Brace yourselves for the roar of a few hundred Harleys, gleaming custom and vintage motor-cycles, live music and lots of family activities this Saturday, Aug. 18, on Front Street in downtown Medford.

Brace yourselves for the roar of a few hundred Harleys, gleaming custom and vintage motor-cycles, live music and lots of family activities this Saturday, Aug. 18, on Front Street in downtown Medford.

You guessed it, it's time once again for Thunderstruck Custom Bikes' Xtreme Bike Show and Street Party. Proceeds from the bike-show entry fees — as they have for the past 15 years — go to support Boys & Girls Clubs of Jackson County. And that support is needed more than ever.

The Boys & Girls Clubs organization plans to close its White City site to keep the Talent club going. The Talent club, open to kids from Medford, Phoenix and Talent, has been supporting the White City site, but can't do so any longer without jeopardizing its own operation, says Renee Ludwig, special-events marketing director for Boys & Girls Clubs of Jackson County. About 160 to 180 children in the White City area will no longer have a place to go after school for a meal and club activities. About 500 children are served by the Jackson County clubs.

Mark Daley, head wrench and founder of Thunderstruck Custom Bikes, says his bike show raised $14,600 last year for Boys & Girls Clubs, and he hopes it will surpass that amount this year. Profits from the 2012 bike show aren't likely to reopen the White City club, but it will help support the Talent club. Ludwig says the national Boys & Girls Clubs organization won't allow local clubs to increase the fees families pay to enroll their kids, so any additional fundraising has to come from the community. The bike show, she says, is an "amazing" help to the clubs.

"We enjoy it. It's extremely fun. it's one of the better events we have, with great people involved. We feel so blessed that Mark and Betsy (Daley) chose us to be the beneficiaries of this event."

Private donations are usually low at this time of the year, she adds. "So this is a great fundraiser for us."

Motorcyclists who want to enter the bike show to win trophies can register their bikes beginning at 11 a.m. on Front Street between Habaneros and Porters restaurants.

Whether the bikes are full-blown customs or stock street bikes, vintage cycles or foreign-built rides, choppers or baggers, there are trophies for every category. The judging will take place from 1 to 3 p.m., and trophies will be awarded at 3:30 p.m.

While that's going on, visitors can enjoy live music by The Blues Society from noon to about 3 p.m., a beer garden, food vendors, booths featuring jewelry, clothing and a host of other merchandise. There will be a 50/50 drawing for the adults and stuff for the kids, such as a man who carves wooden bears with a chainsaw.

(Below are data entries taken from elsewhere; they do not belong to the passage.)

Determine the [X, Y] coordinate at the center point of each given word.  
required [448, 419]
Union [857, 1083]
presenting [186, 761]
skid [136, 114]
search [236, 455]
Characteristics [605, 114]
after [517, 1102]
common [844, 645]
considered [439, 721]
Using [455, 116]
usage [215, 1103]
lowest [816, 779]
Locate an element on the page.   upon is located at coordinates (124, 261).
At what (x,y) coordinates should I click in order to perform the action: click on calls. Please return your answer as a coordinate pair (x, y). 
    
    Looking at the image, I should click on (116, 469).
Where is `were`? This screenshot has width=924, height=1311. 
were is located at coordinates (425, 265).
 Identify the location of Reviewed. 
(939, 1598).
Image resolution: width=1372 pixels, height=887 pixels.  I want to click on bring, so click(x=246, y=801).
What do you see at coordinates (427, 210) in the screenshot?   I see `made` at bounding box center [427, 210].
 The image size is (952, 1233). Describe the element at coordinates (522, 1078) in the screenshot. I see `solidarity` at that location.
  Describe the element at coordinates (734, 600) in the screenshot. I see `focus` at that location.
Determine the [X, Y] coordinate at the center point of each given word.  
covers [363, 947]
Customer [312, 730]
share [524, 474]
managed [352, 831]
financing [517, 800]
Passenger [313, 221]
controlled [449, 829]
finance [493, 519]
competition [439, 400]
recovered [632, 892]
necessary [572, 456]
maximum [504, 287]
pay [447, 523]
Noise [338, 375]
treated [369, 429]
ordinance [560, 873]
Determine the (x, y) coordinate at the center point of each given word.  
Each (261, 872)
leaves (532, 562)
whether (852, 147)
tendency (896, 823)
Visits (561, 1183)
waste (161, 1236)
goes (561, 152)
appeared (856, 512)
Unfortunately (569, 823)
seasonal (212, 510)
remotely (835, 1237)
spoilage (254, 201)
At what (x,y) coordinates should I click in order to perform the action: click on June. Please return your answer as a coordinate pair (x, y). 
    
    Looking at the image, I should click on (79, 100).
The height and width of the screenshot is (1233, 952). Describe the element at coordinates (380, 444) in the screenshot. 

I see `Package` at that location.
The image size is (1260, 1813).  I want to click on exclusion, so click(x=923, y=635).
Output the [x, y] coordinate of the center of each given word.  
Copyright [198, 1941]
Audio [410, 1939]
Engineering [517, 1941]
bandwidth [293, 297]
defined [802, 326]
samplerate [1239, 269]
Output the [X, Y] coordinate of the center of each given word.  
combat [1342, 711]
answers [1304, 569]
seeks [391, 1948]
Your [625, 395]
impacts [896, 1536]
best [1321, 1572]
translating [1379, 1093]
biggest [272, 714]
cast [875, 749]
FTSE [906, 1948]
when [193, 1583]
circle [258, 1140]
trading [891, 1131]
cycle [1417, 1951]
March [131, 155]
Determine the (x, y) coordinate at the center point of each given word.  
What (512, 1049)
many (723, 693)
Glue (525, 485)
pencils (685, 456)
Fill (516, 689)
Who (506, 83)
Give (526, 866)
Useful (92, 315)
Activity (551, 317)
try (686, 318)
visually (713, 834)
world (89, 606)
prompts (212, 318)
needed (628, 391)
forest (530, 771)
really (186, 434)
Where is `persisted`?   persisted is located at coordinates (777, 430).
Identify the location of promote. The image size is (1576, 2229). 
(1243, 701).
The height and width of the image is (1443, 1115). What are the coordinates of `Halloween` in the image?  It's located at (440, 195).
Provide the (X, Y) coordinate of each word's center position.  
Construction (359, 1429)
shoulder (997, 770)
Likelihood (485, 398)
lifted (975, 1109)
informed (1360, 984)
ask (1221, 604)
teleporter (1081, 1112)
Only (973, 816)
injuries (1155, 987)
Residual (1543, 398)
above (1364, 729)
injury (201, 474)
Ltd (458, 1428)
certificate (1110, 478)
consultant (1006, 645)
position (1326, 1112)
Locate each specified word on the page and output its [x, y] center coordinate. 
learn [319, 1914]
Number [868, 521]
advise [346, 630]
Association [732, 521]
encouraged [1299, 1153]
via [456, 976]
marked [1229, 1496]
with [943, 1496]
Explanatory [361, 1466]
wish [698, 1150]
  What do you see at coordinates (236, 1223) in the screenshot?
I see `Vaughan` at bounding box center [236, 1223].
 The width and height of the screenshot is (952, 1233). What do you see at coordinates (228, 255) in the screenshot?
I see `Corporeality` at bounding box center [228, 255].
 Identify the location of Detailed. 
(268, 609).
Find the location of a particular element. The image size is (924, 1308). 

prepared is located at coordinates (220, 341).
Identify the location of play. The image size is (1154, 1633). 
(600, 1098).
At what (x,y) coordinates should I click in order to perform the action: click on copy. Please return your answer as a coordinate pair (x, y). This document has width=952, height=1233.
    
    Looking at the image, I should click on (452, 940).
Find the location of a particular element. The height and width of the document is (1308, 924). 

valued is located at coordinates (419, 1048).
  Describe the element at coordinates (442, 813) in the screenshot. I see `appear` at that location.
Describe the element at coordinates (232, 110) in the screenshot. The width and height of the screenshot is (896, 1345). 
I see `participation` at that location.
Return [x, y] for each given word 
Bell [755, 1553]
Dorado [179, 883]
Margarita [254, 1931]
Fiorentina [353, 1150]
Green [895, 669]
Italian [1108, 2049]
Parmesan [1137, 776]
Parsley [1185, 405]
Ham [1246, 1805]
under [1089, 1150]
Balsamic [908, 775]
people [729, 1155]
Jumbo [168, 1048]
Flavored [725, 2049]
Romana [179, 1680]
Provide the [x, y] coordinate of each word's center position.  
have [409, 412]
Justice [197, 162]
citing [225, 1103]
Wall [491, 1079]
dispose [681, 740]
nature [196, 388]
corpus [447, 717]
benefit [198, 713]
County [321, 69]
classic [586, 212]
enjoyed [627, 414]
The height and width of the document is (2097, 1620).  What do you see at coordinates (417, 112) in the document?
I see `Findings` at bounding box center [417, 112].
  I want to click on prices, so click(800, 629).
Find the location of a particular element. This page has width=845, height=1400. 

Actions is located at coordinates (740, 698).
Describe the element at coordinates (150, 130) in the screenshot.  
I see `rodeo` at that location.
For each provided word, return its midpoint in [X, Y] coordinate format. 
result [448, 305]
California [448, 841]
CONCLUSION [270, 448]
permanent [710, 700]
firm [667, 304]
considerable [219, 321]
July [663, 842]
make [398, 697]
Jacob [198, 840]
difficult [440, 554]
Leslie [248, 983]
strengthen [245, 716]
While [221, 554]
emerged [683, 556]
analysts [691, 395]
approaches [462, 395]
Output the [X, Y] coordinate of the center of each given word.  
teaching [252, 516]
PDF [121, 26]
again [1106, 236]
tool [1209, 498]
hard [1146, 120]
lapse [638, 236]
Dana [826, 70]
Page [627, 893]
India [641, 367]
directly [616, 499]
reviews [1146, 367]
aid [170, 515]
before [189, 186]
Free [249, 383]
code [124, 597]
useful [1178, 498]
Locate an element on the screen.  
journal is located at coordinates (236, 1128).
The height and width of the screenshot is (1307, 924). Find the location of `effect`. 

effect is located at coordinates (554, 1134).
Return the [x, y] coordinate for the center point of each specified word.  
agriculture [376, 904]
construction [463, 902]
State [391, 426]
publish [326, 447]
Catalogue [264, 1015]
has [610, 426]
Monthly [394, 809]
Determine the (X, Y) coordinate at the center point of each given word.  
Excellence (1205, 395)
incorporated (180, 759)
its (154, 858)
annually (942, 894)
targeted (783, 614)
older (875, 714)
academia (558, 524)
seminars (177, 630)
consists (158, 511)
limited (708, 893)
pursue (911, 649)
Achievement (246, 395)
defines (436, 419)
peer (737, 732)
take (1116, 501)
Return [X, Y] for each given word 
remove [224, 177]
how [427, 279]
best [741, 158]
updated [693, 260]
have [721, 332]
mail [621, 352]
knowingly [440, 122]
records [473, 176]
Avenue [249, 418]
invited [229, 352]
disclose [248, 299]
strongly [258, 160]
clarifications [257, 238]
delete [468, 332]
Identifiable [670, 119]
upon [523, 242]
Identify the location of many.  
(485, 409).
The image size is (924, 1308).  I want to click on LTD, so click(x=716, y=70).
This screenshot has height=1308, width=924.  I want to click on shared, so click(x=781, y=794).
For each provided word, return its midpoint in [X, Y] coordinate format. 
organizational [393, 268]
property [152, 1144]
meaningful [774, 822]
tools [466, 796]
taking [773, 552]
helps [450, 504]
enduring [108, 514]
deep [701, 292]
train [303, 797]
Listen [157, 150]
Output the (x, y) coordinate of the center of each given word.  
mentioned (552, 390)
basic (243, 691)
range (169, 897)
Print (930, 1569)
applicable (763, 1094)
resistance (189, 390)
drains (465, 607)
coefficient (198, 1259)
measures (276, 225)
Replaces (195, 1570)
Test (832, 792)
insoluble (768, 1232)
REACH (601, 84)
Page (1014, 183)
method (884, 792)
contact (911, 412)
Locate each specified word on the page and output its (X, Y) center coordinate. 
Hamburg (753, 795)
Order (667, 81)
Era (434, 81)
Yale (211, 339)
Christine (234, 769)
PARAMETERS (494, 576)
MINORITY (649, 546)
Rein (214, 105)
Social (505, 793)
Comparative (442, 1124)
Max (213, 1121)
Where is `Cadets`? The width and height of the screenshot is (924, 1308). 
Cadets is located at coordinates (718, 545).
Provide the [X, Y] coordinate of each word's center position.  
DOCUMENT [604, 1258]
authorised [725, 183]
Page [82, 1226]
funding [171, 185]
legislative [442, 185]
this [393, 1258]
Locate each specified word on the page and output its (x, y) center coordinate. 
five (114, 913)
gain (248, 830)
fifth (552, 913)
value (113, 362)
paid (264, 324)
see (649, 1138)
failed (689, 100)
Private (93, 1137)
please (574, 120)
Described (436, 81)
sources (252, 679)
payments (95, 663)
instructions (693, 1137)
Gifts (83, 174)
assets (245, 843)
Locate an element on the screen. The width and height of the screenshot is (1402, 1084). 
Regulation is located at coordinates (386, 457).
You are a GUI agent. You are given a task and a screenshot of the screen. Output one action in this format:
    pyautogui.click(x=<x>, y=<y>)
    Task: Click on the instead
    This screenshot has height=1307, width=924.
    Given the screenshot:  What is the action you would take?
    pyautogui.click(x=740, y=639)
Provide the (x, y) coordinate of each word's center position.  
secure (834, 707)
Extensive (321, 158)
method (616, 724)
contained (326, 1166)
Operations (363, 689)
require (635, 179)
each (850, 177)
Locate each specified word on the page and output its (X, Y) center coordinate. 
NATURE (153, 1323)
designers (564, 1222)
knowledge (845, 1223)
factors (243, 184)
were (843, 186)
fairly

In addition to riders' entries, Daley will have some of his own world-class, custom motorcycles displayed. This year's featured bike is called "The Kraken," named for the mythical sea monster in Disney's "Pirates of the Caribbean" films. The bike's radical paint theme — by airbrush artist Jeremiah Thiring of Thiring Designs — resembles tattoos with oceanic themes. The gas tank features a mermaid wrapped in the Kraken's tentacles. The bike, owned by Robb Hebble, owner of Trans-NRG in Medford, will be entered in this year's "Artistry in Iron" invitational motorcycle competition in Las Vegas.

Daley won first place at the Artistry in Iron competition in 2009 with another bike. And in 2010, he finished second in the AMD World Championship of Bike Building at the Sturgis, N.D., motorcycle rally. Daley's bike "Sniper" came in second to a bike from Belgium, to give Daley the honor that year of having built the second-best custom motorcycle in the world.

Also on Saturday, there will be hot rods by Tommy Carr of Carr's Auto Body, older bikes from Vintage Motorcycles of Medford and new Harleys from D&S Harley-Davidson in Phoenix.

Daley says the annual bike show is a group effort, starting with his wife, Betsy, doing most of the organizational and publicity chores associated with holding an event of this kind, and including his main sponsors: radio station KBOY, Trans-NGR, Star Towing, Minute Markets, 123, Budweiser and Lithia Motors.

"I want to thank all my sponsors down the years who have supported our cause, even through tough times, to help me do this," Daley says. "I can't do this by myself; it takes a lot of people to make it happen."